The data
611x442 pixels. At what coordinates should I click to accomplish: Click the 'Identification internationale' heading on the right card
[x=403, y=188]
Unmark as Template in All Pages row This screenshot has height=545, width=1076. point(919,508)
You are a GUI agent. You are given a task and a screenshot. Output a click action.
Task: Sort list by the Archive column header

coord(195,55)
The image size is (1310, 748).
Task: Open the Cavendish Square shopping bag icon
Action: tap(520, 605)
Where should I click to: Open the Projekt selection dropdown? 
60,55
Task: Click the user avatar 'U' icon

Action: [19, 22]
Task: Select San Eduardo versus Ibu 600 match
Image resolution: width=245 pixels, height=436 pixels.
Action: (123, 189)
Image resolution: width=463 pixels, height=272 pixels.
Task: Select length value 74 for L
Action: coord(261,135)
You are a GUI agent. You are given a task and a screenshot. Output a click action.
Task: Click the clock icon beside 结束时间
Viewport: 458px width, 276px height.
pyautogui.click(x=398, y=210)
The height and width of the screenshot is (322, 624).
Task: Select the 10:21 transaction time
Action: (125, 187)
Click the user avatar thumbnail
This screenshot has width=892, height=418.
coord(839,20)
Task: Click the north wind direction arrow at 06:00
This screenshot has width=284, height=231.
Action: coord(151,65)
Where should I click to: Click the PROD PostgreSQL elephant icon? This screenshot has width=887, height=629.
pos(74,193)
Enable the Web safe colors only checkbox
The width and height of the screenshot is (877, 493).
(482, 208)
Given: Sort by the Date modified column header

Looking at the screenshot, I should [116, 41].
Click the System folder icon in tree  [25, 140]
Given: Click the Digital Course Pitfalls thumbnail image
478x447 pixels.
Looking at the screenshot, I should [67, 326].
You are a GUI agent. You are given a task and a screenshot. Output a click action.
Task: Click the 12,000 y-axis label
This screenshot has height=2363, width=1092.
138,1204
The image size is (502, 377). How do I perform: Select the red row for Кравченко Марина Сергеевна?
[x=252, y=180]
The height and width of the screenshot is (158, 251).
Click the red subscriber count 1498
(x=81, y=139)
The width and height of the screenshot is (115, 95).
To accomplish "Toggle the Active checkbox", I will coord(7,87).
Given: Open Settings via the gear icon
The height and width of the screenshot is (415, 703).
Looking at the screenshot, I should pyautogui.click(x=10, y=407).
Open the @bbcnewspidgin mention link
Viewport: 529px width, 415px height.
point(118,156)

Task objective
Could the data above be returned exactly as it stands?

Solution to this exercise
611x442 pixels. At what coordinates should I click to accomplish: Click the 'Identification internationale' heading on the right card
[x=403, y=188]
Unmark as Template in All Pages row This screenshot has height=545, width=1076. point(919,508)
You are a GUI agent. You are given a task and a screenshot. Output a click action.
Task: Sort list by the Archive column header

coord(195,55)
The image size is (1310, 748).
Task: Open the Cavendish Square shopping bag icon
Action: tap(520, 605)
Where should I click to: Open the Projekt selection dropdown? 
60,55
Task: Click the user avatar 'U' icon

Action: [19, 22]
Task: Select San Eduardo versus Ibu 600 match
Image resolution: width=245 pixels, height=436 pixels.
Action: (123, 189)
Image resolution: width=463 pixels, height=272 pixels.
Task: Select length value 74 for L
Action: coord(261,135)
You are a GUI agent. You are given a task and a screenshot. Output a click action.
Task: Click the clock icon beside 结束时间
Viewport: 458px width, 276px height.
pyautogui.click(x=398, y=210)
The height and width of the screenshot is (322, 624).
Task: Select the 10:21 transaction time
Action: (125, 187)
Click the user avatar thumbnail
This screenshot has width=892, height=418.
coord(839,20)
Task: Click the north wind direction arrow at 06:00
This screenshot has width=284, height=231.
Action: coord(151,65)
Where should I click to: Click the PROD PostgreSQL elephant icon? This screenshot has width=887, height=629.
pos(74,193)
Enable the Web safe colors only checkbox
The width and height of the screenshot is (877, 493).
(482, 208)
Given: Sort by the Date modified column header

Looking at the screenshot, I should [116, 41].
Click the System folder icon in tree  [25, 140]
Given: Click the Digital Course Pitfalls thumbnail image
478x447 pixels.
Looking at the screenshot, I should [67, 326].
You are a GUI agent. You are given a task and a screenshot. Output a click action.
Task: Click the 12,000 y-axis label
This screenshot has height=2363, width=1092.
138,1204
The image size is (502, 377). How do I perform: Select the red row for Кравченко Марина Сергеевна?
[x=252, y=180]
The height and width of the screenshot is (158, 251).
Click the red subscriber count 1498
(x=81, y=139)
The width and height of the screenshot is (115, 95).
To accomplish "Toggle the Active checkbox", I will coord(7,87).
Given: Open Settings via the gear icon
The height and width of the screenshot is (415, 703).
Looking at the screenshot, I should pyautogui.click(x=10, y=407).
Open the @bbcnewspidgin mention link
Viewport: 529px width, 415px height.
point(118,156)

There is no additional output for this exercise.